Além da televisão, a Copa também registrou números expressivos nas plataformas digitais, com centenas de bilhões de visualizações e bilhões de interações em redes sociais e canais oficiais.

Mundial aposta na diversidade e na integração cultural

Pela primeira vez, a Copa do Mundo será sediada simultaneamente por três nações. A proposta amplia não apenas a dimensão geográfica do torneio, mas também sua diversidade cultural, reunindo torcedores de diferentes origens em cidades espalhadas pela América do Norte.

O presidente da FIFA, Gianni Infantino, tem destacado o papel do futebol como ferramenta de integração entre povos e culturas. A edição de 2026 reforça essa característica ao promover uma experiência compartilhada entre três países com identidades distintas.

Outro marco da competição é a ampliação do número de seleções participantes. Pela primeira vez, 48 equipes disputarão o título mundial, aumentando a representatividade de diferentes continentes e oferecendo oportunidade para mais países integrarem a principal competição do futebol internacional.

Estádio Azteca entra para a história

Entre as curiosidades da edição está o protagonismo do tradicional Estádio Azteca. O estádio mexicano se tornará o primeiro do mundo a receber três partidas de abertura de Copas do Mundo, repetindo os feitos de 1970 e 1986.

A partida inaugural também chama atenção por repetir um confronto histórico. México e África do Sul voltarão a se enfrentar na abertura do torneio, reeditando o duelo que marcou o início da Copa de 2010.

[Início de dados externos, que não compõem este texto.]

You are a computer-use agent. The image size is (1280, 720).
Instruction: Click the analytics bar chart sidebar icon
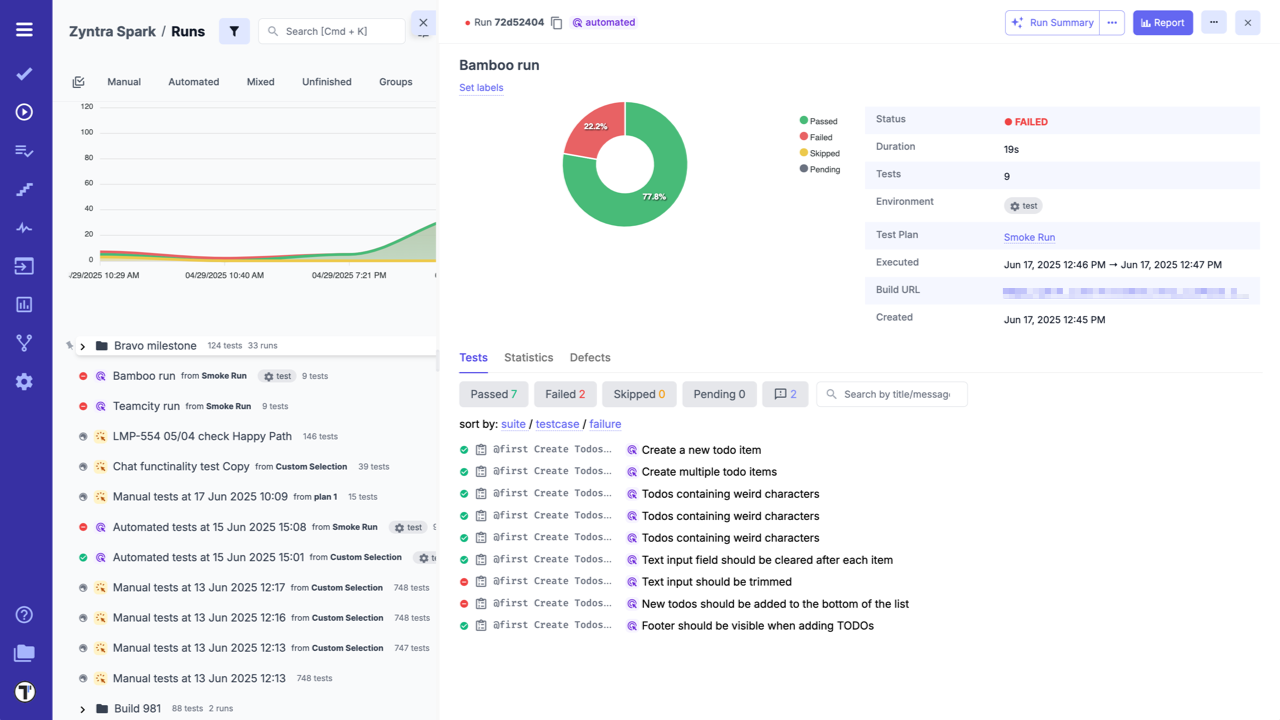(x=25, y=304)
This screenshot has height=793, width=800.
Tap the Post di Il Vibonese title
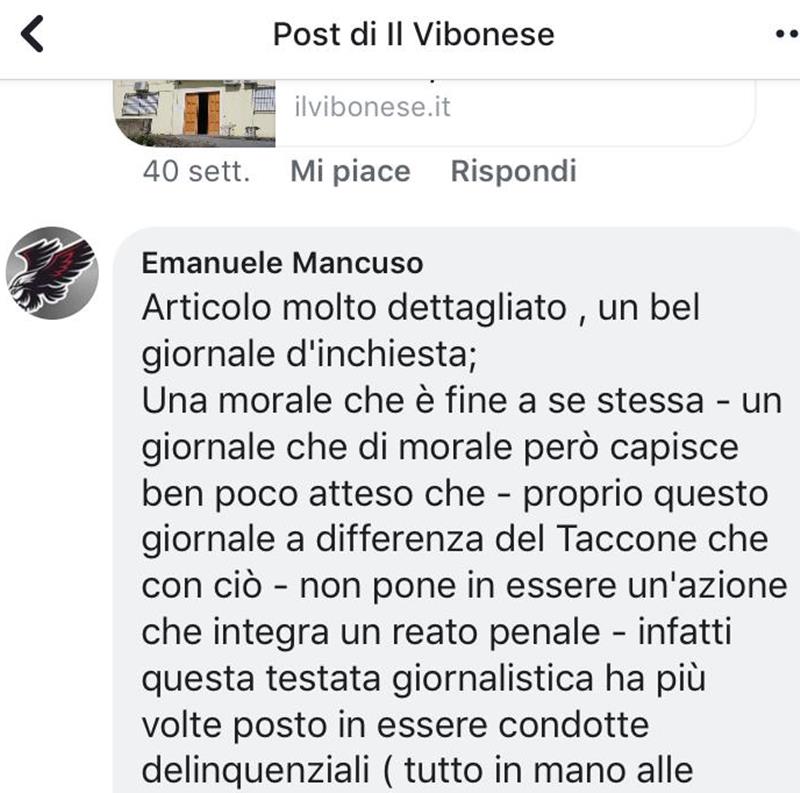413,35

Cerimônias e atrações musicais marcam abertura

A Fifa preparou uma programação especial para marcar o início do Mundial. Pela primeira vez, a entidade promoveu uma contagem regressiva simultânea em três cidades-sede: Cidade do México, Toronto e Los Angeles.

Os espetáculos reuniram artistas internacionais e representantes da cultura local de cada país. No México, a celebração destacou tradições culturais, manifestações artísticas e elementos do patrimônio popular mexicano.

Entre os nomes anunciados para as apresentações estão Shakira, J Balvin, Belinda, Maná e Los Ángeles Azules. Nos Estados Unidos, artistas como Katy Perry e Anitta integram a programação. Já o Canadá contará com apresentações de Alanis Morissette, Michael Bublé e outros nomes da cena musical local.

Questões migratórias geram controvérsias antes do torneio

Mesmo antes da bola rolar, a Copa de 2026 já enfrenta debates relacionados às políticas migratórias dos Estados Unidos. Casos envolvendo dificuldades de entrada para integrantes de delegações e profissionais ligados ao torneio ganharam repercussão internacional nas últimas semanas.

Entre as situações divulgadas estão restrições enfrentadas por membros da delegação iraniana e o impedimento da entrada de um árbitro somali escalado para a competição. Também foram relatados problemas envolvendo procedimentos migratórios aplicados a atletas e torcedores de alguns países.

As situações levantaram discussões sobre os desafios logísticos e diplomáticos de um torneio sediado por múltiplas nações, especialmente em um contexto internacional marcado por tensões geopolíticas e políticas migratórias mais rígidas.